Eine unterstützende Übung hierzu ist das wertschätzende Interview* mit sich selbst. Nehmen Sie sich ein wenig Zeit, schauen Sie auf Ihre Abteilung und beantworten Sie die folgenden Fragen:
- Was schätzen Sie an Ihrer Abteilung besonders?
- Was schätzen Sie an Ihren Mitarbeitern/ Kollegen besonders?
- Was schätzen Ihre Mitarbeiter/ Kollegen vermutlich besonders an Ihnen?
- Wenn Sie an die letzten Monate zurückdenken: gab es da bestimmte herausfordernde Situationen/ Veränderungen, die Sie besonders gut gemeistert haben und in denen Sie sich stark und energievoll gefühlt haben? Bitte erinnern Sie sich: Was war das für eine Situation/ Veränderung? Wie ist Ihnen der Erfolg gelungen? Was macht diese Situation/ Veränderung heute noch so wertvoll für Sie?
- Wo sehen Sie heute Entwicklungen in Ihrem Unternehmen/ in Ihrer Abteilung, die Ihnen persönlich Kraft und Vertrauen geben?
- Was sind Ihre drei größten Wünsche für Ihre Zukunft?
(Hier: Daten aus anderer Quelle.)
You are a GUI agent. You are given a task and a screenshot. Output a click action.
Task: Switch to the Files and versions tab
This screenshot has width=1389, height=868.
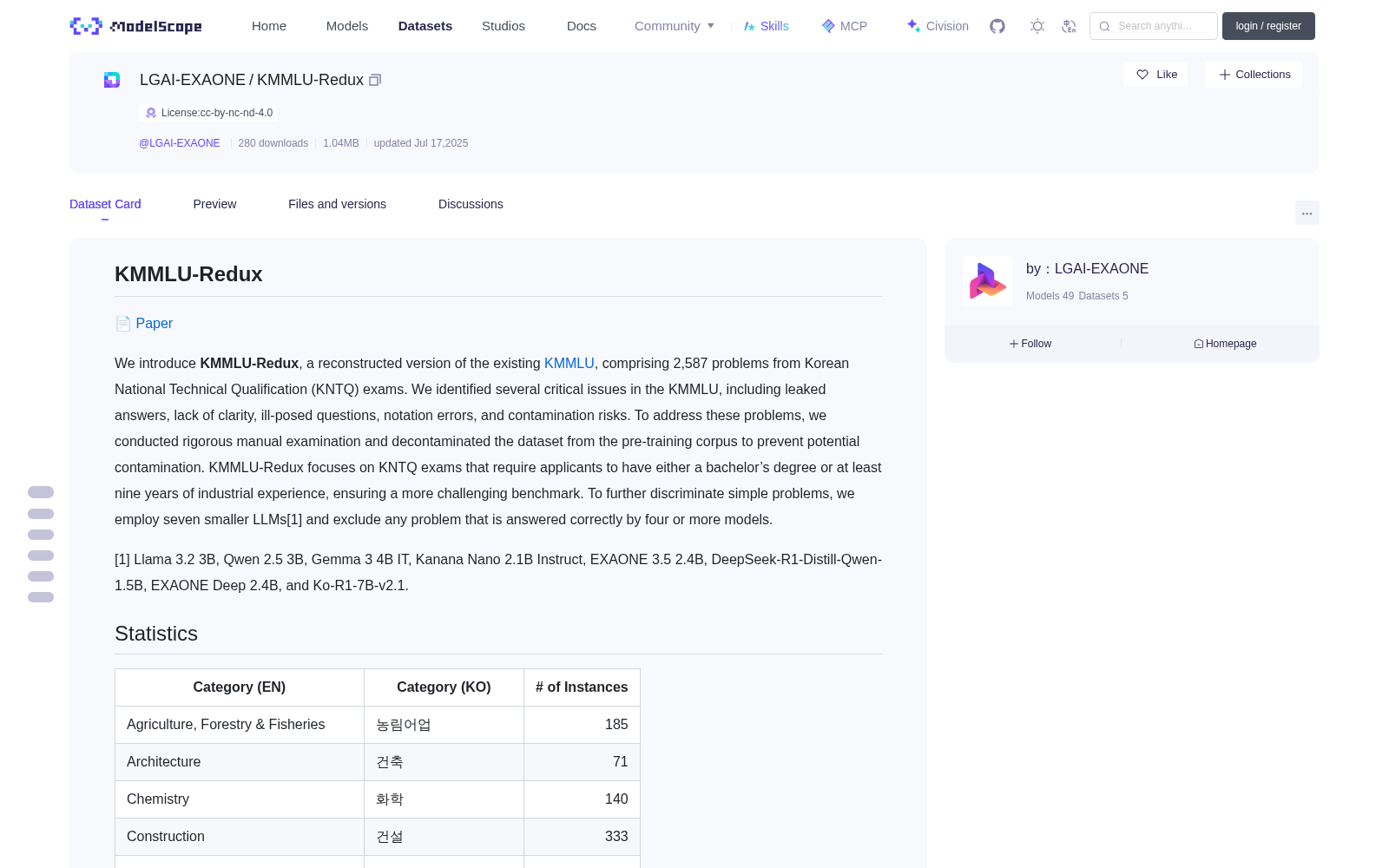(x=337, y=204)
Im Namen des gesamten Teams der Ruhl Consulting AG wünschen wir Ihnen viel Spaß und spannende Erkenntnisse beim weiteren Lesen des Newsletters.
Mit herzlichen Grüßen
Stefan Ruhl und Dr. Elke Eberts
(Vorstand der Ruhl Consulting AG)
*frei nach R. Seliger in: Das Dschungelbuch der Führung – ein Navigationssystem für Führungskräfte, Carl-Auer-Systeme Verlag, Heidelberg, 2008, Se. 100 ff.